Curiously, has anyone looked at the cost of upkeep, cleaning and snowplowing our expected new I39/90 interstate expansion? From replacing and plowing 2 lanes wide to three? Will taxes be raised? - Will tolls be instituted? There's a lot of unanswered questions all around, but if trends continue (higher gasoline prices, population, travel and industry growth, etc.) I feel strongly that short distance mass transit will have to play a bigger role or Wisconsin will die on the vine.
The Gazette getting attacked by the left and the new right-wing nutcase at WCLO shows they must be doing something right.
I suppose you can look at it that way. But, there’s a good reason why both sides might be critical of the Gazette’s editorials. Instead of upholding objectivity and reporting with an absence of bias on an event straight as it happens, the Gazette thinks they’re being objective by balancing their bias with their own counter-bias. They regularly attempt to balance a news story by showing both sides, not a problem if there are only two sides AND if they can project all sides objectively. People want reality recorded, not bias. I've written my views about this here and here.
But the Gazette fails to do that in their news reports a majority of the time. Yet, their editorials and political endorsements are supposed to project their bias. That's what editorials do. But because the Gazette is market first, corpo-crony second and GOP third, they attempt to balance the bias in their editorials by building in counter-bias for market satisfaction. Unbelievable! They can’t even stand by their political bias in their own editorials. They think they’re balancing their politics by endorsing an equal amount of republicans and democrats? And you think they must be doing something right?

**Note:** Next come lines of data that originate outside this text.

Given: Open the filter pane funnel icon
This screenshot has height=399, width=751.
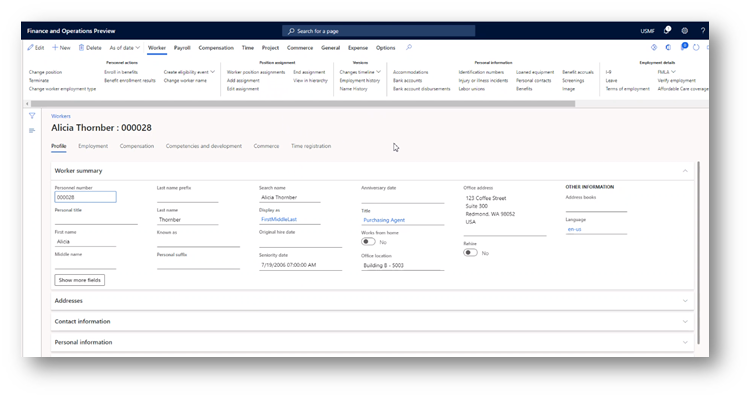Looking at the screenshot, I should pyautogui.click(x=32, y=115).
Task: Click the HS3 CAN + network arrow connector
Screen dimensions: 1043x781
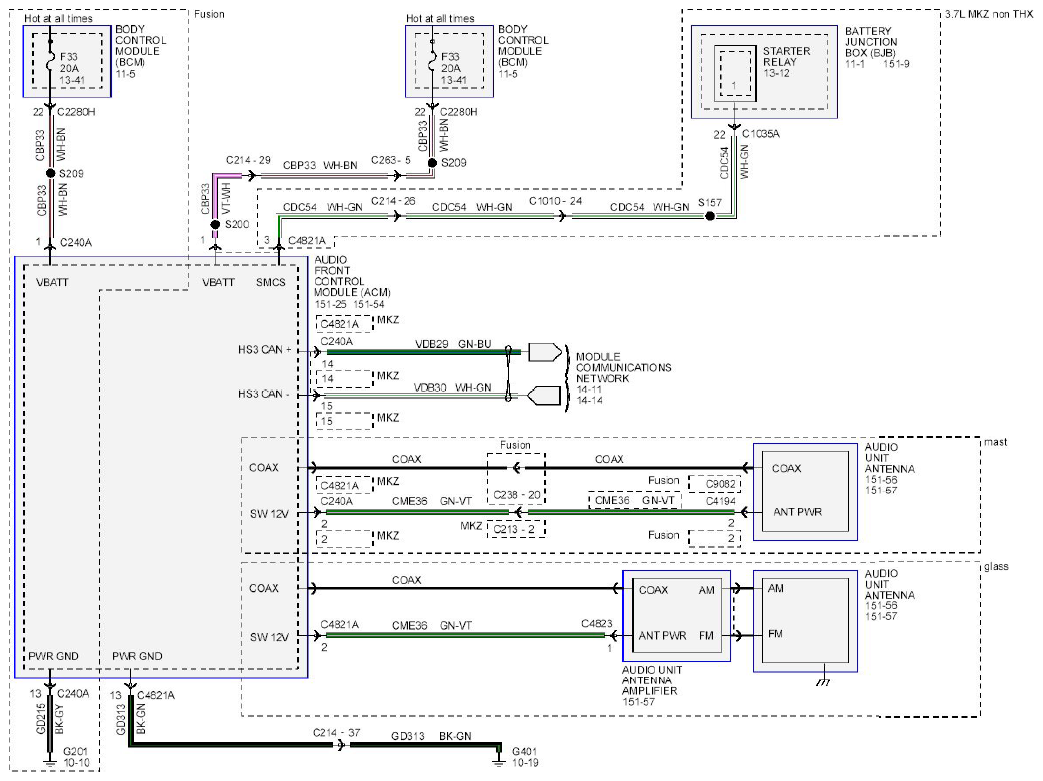Action: pyautogui.click(x=545, y=353)
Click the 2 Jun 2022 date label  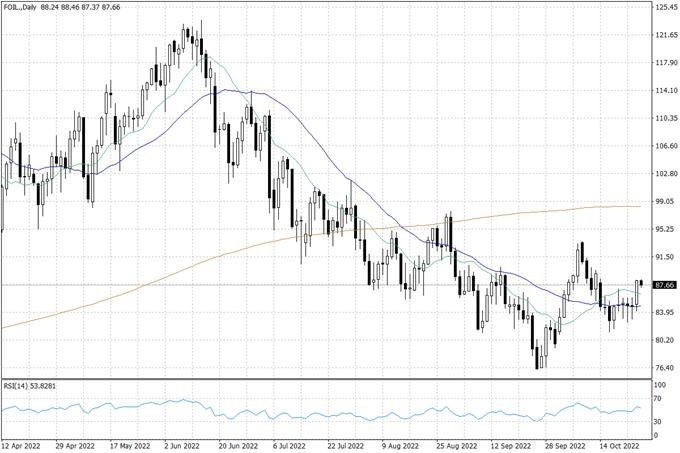pos(183,446)
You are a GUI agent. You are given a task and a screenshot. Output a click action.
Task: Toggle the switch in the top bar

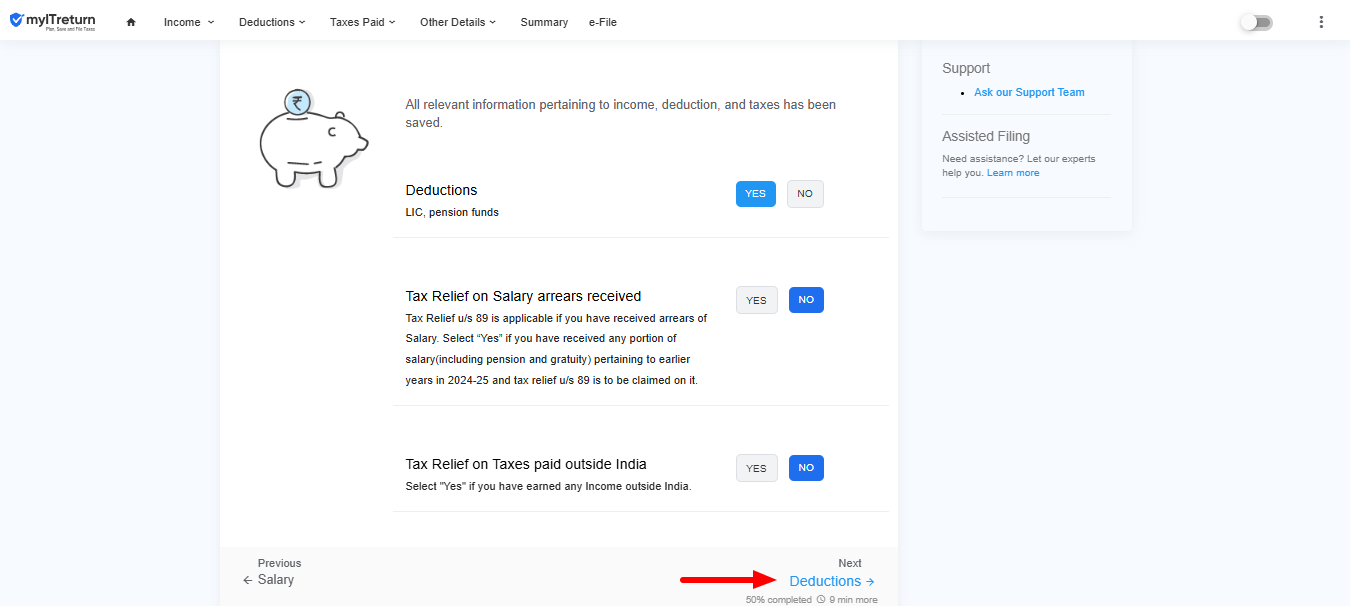point(1256,22)
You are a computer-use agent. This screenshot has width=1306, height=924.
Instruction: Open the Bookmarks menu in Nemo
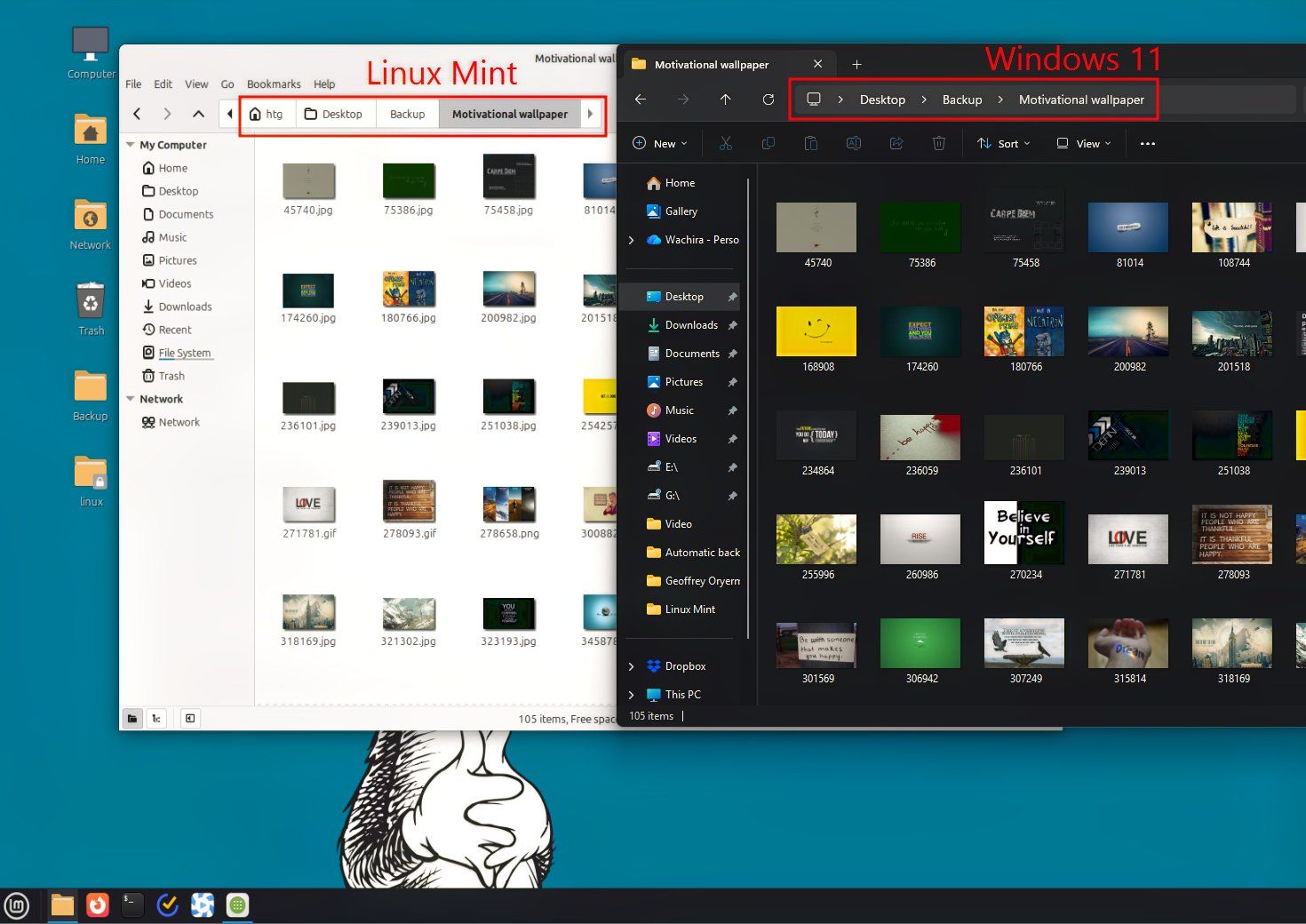273,84
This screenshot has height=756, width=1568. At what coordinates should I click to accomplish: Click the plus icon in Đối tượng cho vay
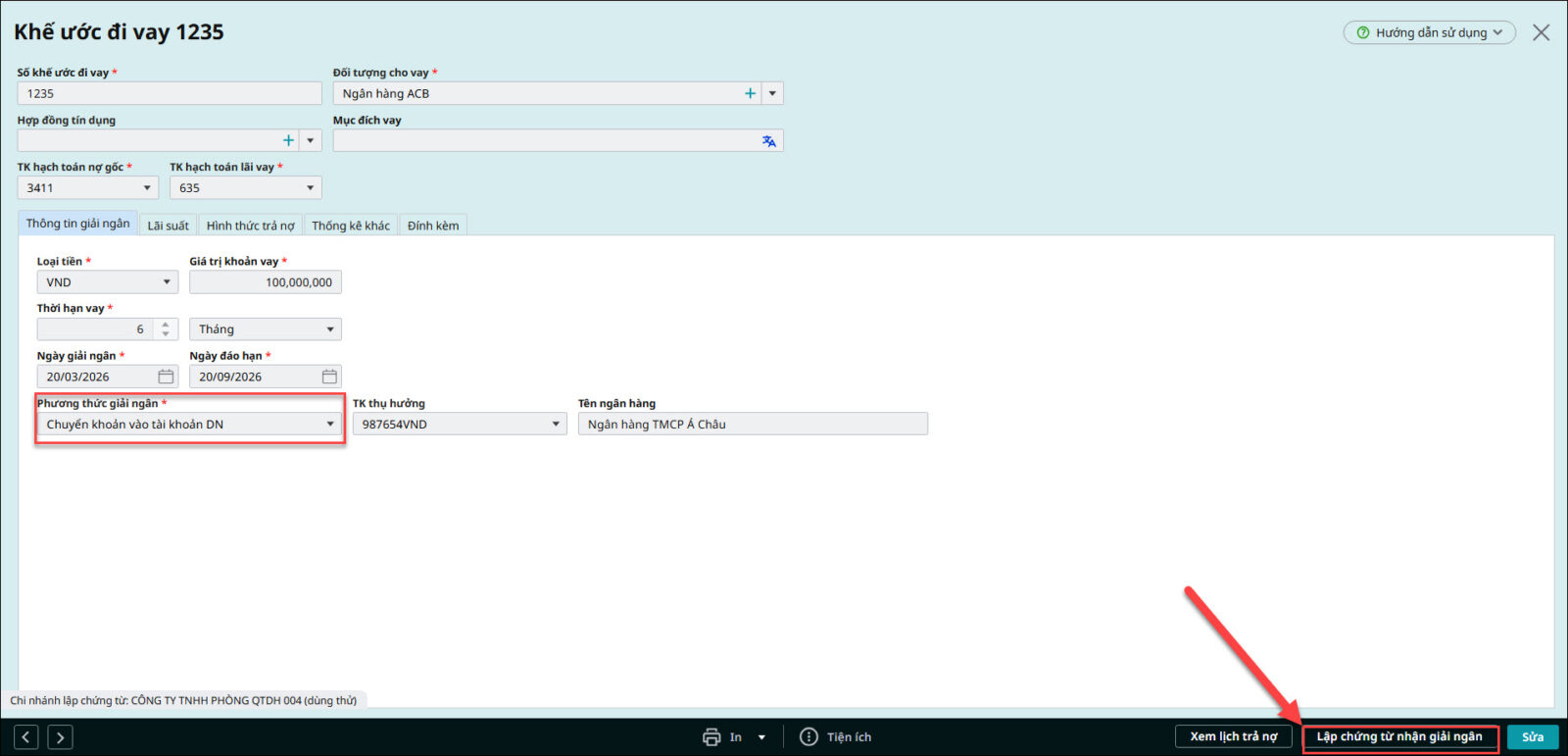[750, 93]
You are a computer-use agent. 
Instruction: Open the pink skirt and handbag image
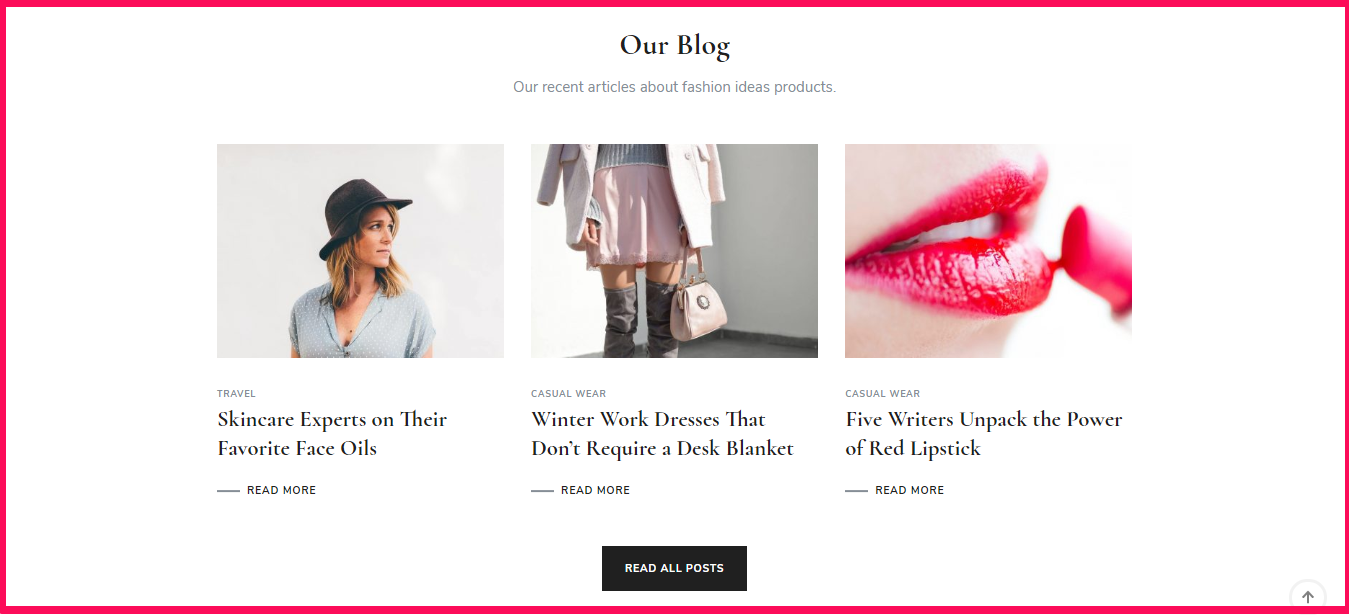[674, 251]
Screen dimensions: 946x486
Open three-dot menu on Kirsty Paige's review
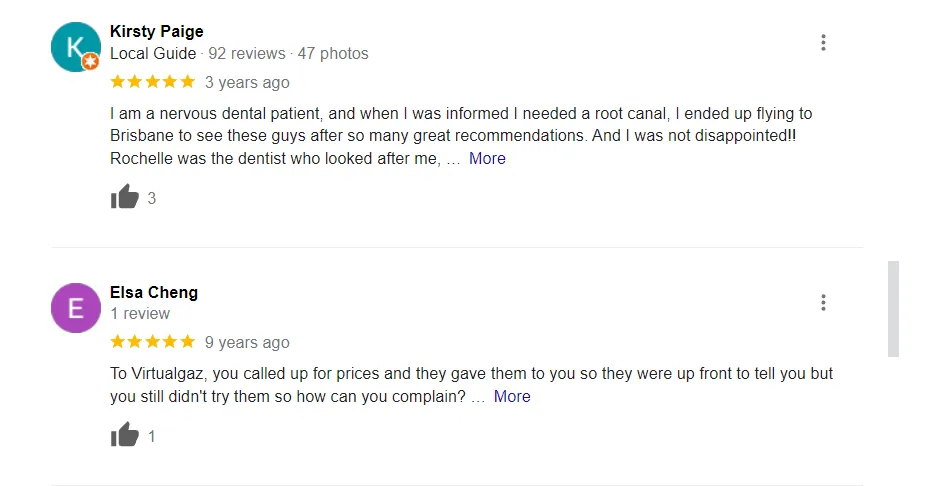click(823, 43)
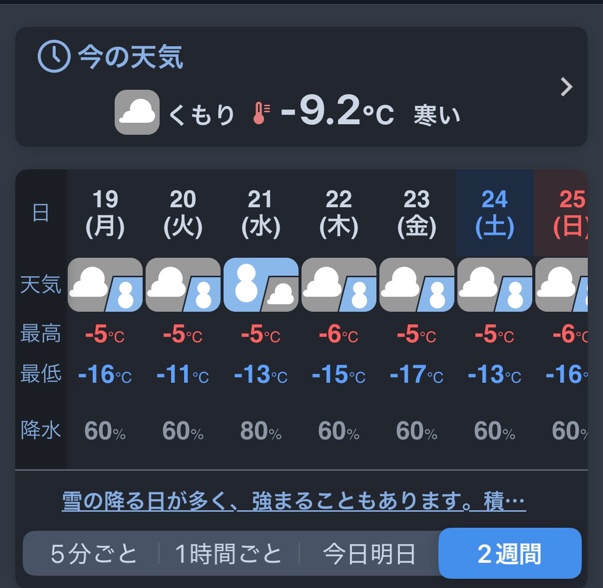The width and height of the screenshot is (603, 588).
Task: Click the weather icon for Saturday 24
Action: [x=495, y=285]
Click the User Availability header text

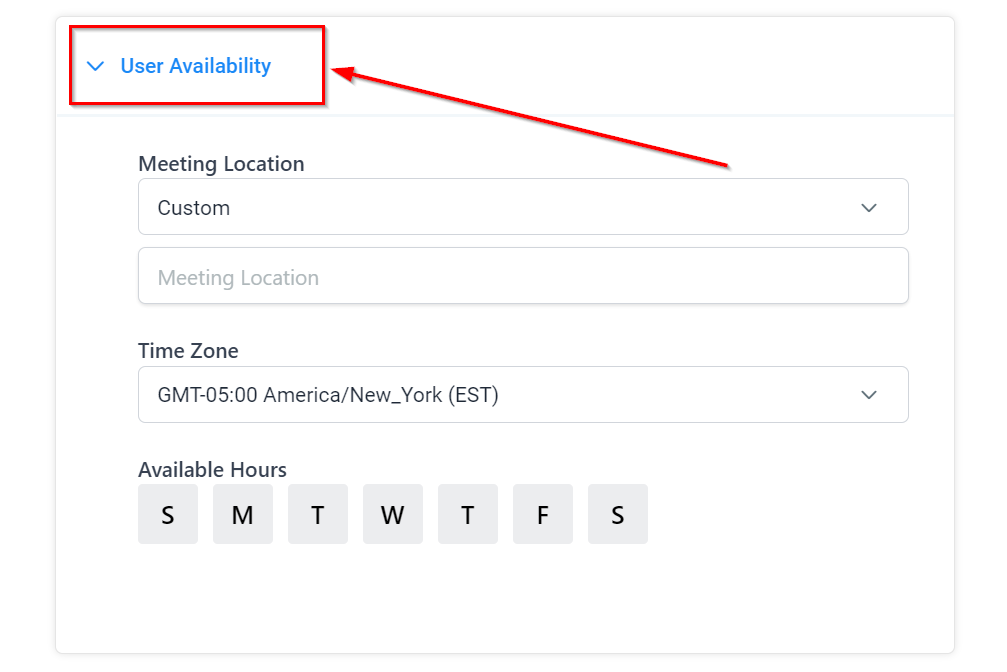(195, 66)
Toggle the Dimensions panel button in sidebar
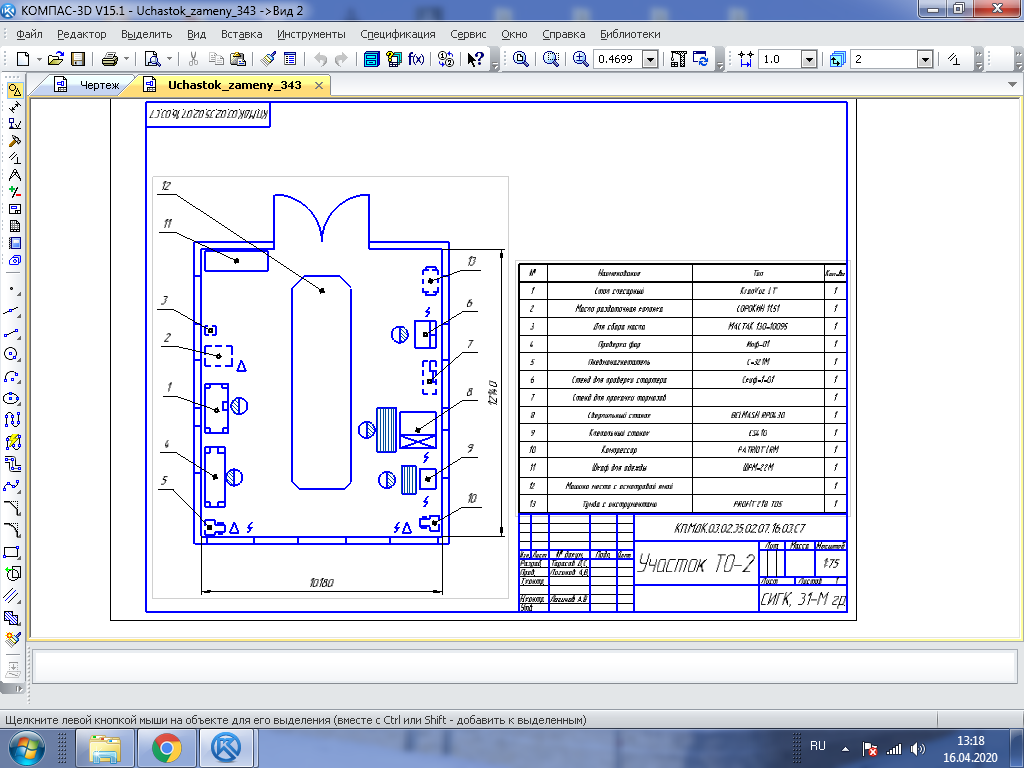 pos(14,107)
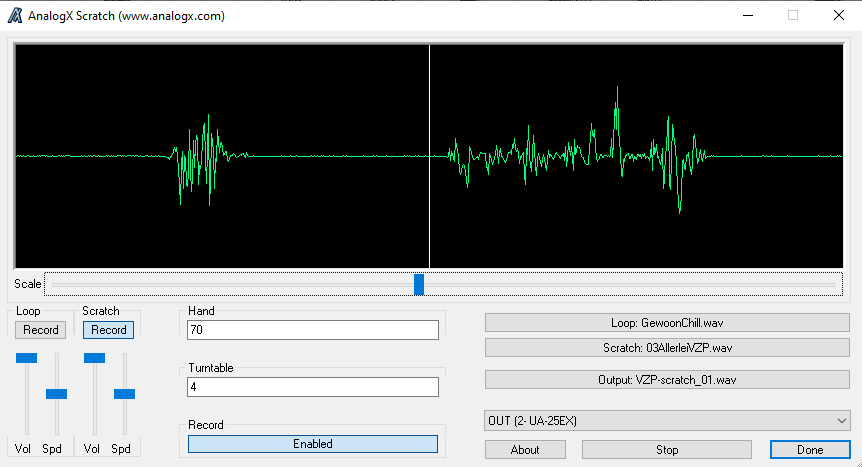This screenshot has height=467, width=862.
Task: Click the Loop Spd slider handle
Action: (57, 393)
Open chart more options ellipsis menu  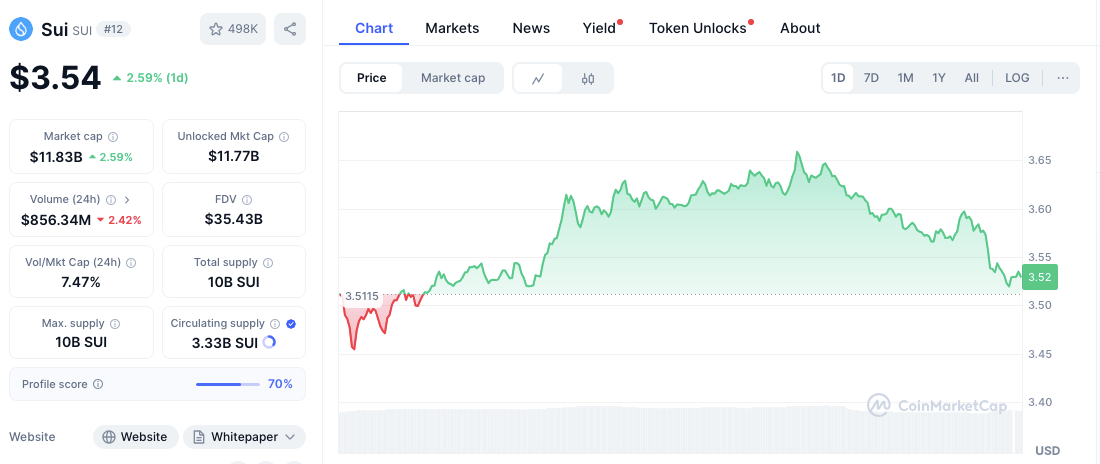pos(1062,78)
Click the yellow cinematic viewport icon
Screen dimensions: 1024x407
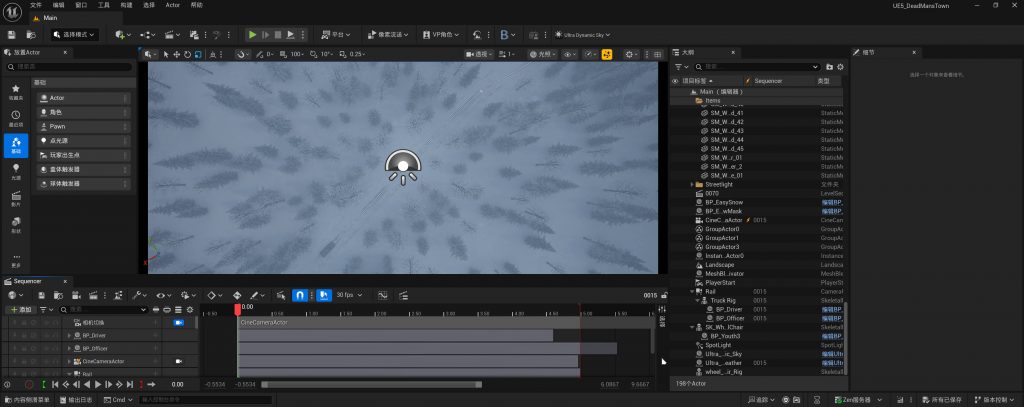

One of the many reasons why this blog exists is NOT because the Janesville Gazette projects an obvious corpo-crony slush fund GOP dogma, its because they try to cover it up with their own counter-balance every chance they get.
If the so-called liberals editing the paper were true to themselves, they'd have to reject the owner's GOPism, but they'd probably also lose their paycheck. That of course means the obvious - that the message their sending is bought and paid for.
So a newspaper like the Beloit daily gets a free pass from your partisan hyper-bole because they are more biased, more partisan than the Gazette? that doesn't make sense.
Sorry, but I think you're missing the main point here. The BDN editorials in my view are based on a fairly consistent ideology of old fashioned chamber of commerce republicanism. I don't see the undercurrent of activism or the built-in counter-balance to apologize for or counter their political bias. I've yanked on a few of their editorials that seemed hypocritical or just plain dumb, but I view them as legitimate from the heart perspectives even though I don't agree with it most of the time. Same for the Janesville Messenger editorials. They are obviously written by an arrogant bomb-throwing committed far right wanker, but at least it's plain to see and there is no effort to repaint themselves as something different. The Gazette is the mothership for Bliss. They're in a whole different category of socio-political engineering, active journalism and propaganda.